What the task asks => Below are some entries. Copy each line in them that holds "приборы".

Records provided =>

◇ ◇ ◇ ◇

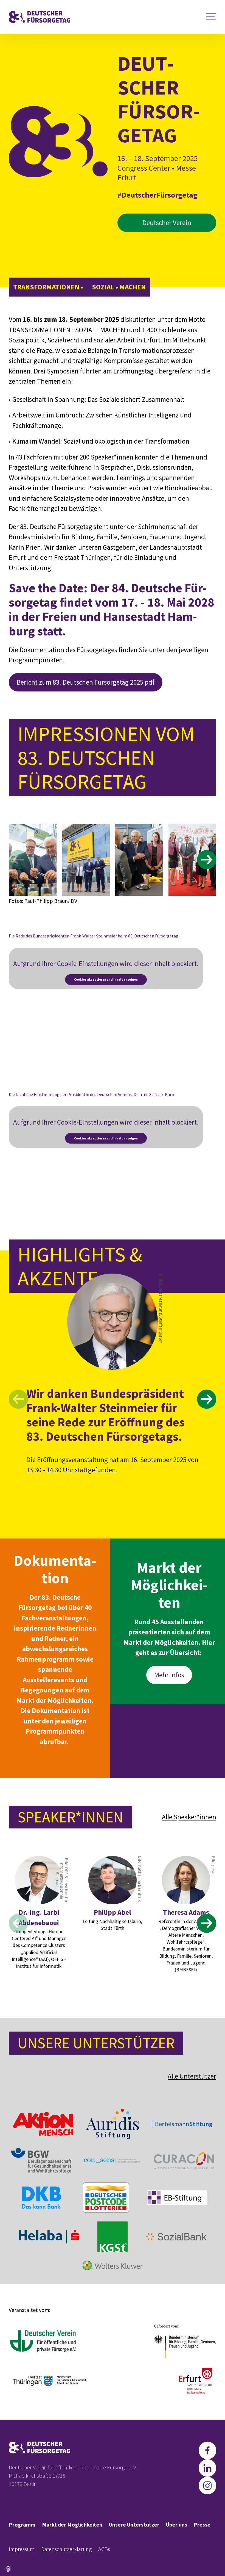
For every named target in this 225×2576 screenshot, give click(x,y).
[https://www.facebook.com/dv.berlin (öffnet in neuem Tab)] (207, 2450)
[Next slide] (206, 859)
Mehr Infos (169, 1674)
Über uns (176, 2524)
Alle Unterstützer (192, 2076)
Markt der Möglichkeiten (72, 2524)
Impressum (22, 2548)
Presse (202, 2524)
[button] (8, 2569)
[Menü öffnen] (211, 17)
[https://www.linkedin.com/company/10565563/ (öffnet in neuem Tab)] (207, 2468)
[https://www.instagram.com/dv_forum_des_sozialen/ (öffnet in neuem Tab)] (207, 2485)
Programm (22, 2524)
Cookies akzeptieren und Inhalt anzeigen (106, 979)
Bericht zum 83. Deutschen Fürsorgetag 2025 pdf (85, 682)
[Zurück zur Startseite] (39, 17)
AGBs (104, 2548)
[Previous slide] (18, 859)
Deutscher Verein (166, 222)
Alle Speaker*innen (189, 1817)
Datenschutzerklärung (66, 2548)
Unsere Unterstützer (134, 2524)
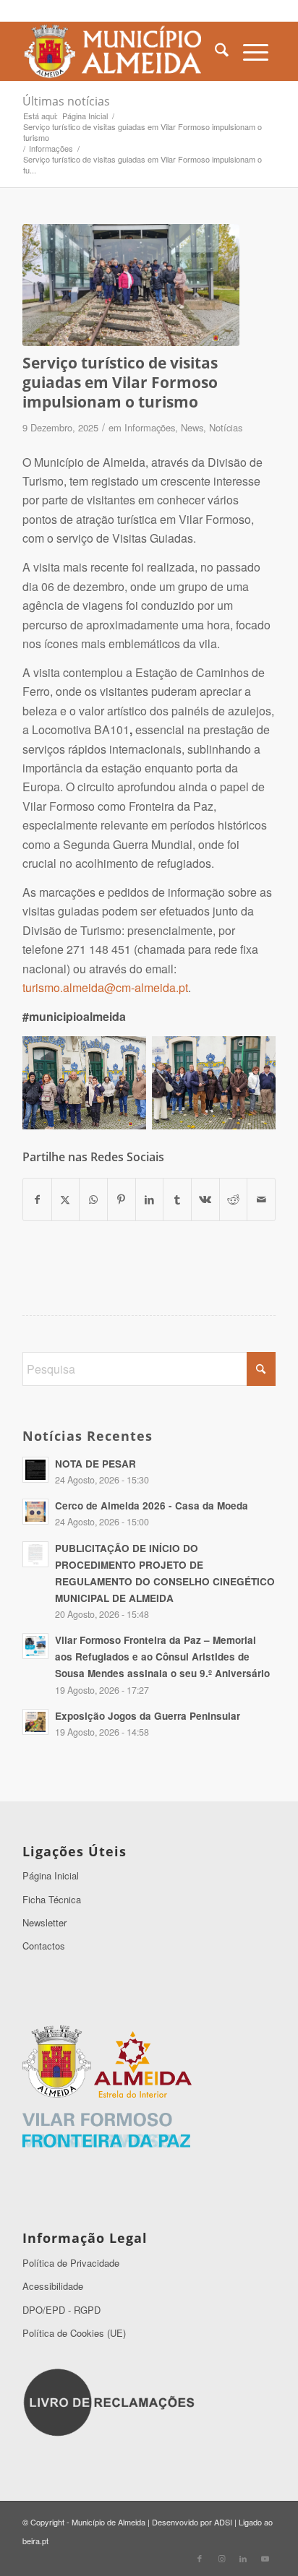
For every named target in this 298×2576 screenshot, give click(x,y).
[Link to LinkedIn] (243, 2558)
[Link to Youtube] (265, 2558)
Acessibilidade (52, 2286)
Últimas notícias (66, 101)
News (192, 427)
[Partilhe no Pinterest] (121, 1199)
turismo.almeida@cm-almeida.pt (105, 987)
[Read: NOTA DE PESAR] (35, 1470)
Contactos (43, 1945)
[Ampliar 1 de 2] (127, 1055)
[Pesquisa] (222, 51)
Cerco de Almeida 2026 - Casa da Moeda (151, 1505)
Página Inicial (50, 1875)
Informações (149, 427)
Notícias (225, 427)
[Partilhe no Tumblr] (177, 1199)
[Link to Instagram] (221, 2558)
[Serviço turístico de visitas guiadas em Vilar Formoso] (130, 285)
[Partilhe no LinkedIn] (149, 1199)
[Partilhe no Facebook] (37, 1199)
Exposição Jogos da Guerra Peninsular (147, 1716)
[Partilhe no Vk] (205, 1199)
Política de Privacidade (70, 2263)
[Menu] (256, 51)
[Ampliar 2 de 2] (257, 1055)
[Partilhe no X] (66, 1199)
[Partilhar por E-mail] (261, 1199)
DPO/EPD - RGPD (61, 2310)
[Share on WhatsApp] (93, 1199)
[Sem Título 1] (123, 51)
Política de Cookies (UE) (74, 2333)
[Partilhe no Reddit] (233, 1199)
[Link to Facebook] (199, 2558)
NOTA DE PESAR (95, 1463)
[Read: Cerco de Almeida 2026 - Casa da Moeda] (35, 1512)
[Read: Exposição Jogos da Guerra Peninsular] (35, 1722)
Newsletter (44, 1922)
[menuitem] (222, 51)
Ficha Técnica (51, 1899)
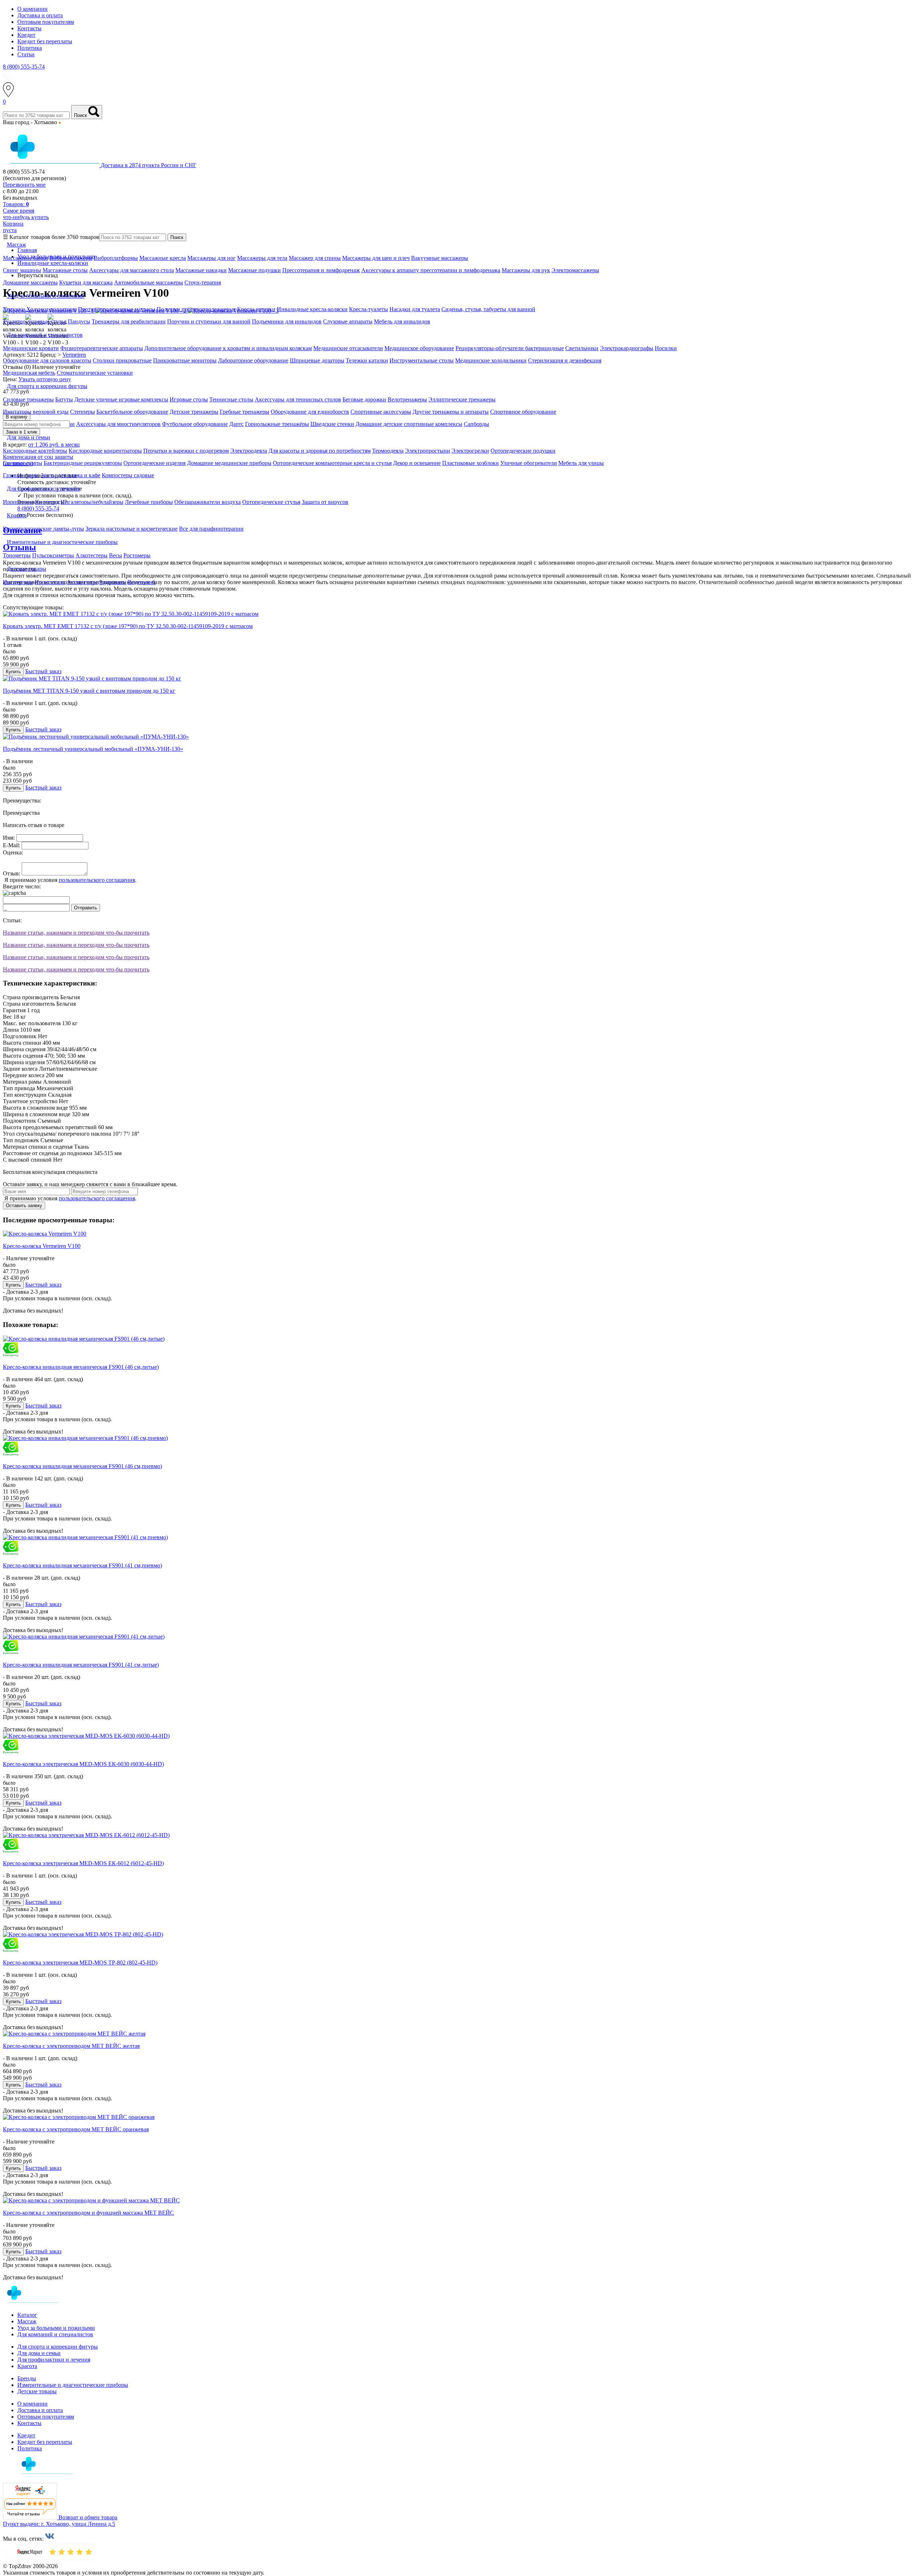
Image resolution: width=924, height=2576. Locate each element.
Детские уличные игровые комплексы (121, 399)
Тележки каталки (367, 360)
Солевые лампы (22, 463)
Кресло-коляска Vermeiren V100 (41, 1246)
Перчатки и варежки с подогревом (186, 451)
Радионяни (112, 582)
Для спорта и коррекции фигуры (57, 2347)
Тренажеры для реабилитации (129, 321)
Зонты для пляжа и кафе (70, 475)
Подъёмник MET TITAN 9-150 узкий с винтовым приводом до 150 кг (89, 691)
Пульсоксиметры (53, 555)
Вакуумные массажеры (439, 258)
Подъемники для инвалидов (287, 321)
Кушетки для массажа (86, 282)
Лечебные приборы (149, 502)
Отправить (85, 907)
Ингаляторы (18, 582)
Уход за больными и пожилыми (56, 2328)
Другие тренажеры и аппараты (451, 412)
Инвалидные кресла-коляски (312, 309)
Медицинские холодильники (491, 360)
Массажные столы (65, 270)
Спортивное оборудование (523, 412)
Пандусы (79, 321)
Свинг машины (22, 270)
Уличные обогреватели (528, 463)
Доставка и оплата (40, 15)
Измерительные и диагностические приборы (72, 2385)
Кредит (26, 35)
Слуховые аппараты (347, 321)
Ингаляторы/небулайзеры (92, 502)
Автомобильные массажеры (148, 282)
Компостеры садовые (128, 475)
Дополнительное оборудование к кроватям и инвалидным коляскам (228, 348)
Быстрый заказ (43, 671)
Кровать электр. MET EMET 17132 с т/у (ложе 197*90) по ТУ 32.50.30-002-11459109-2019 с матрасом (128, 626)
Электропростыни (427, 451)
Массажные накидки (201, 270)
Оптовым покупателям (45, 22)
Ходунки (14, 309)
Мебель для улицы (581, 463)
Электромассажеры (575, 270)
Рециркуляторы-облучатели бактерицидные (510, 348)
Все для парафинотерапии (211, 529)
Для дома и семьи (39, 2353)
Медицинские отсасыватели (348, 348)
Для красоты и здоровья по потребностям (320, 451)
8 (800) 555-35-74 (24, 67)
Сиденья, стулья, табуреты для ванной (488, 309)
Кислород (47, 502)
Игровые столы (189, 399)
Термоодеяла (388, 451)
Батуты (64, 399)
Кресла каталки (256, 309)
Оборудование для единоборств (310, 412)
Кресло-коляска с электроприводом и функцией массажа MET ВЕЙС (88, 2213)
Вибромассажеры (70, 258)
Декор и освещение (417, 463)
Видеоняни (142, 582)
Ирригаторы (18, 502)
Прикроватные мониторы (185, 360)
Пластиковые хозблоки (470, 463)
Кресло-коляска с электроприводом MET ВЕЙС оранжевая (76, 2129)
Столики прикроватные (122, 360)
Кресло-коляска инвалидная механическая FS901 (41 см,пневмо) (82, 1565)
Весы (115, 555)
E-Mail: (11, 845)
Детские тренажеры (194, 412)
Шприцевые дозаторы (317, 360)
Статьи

◇ ◇ ◇ ◇

The answer =>
Лечебные приборы (149, 502)
Измерительные и диагностические приборы (72, 2385)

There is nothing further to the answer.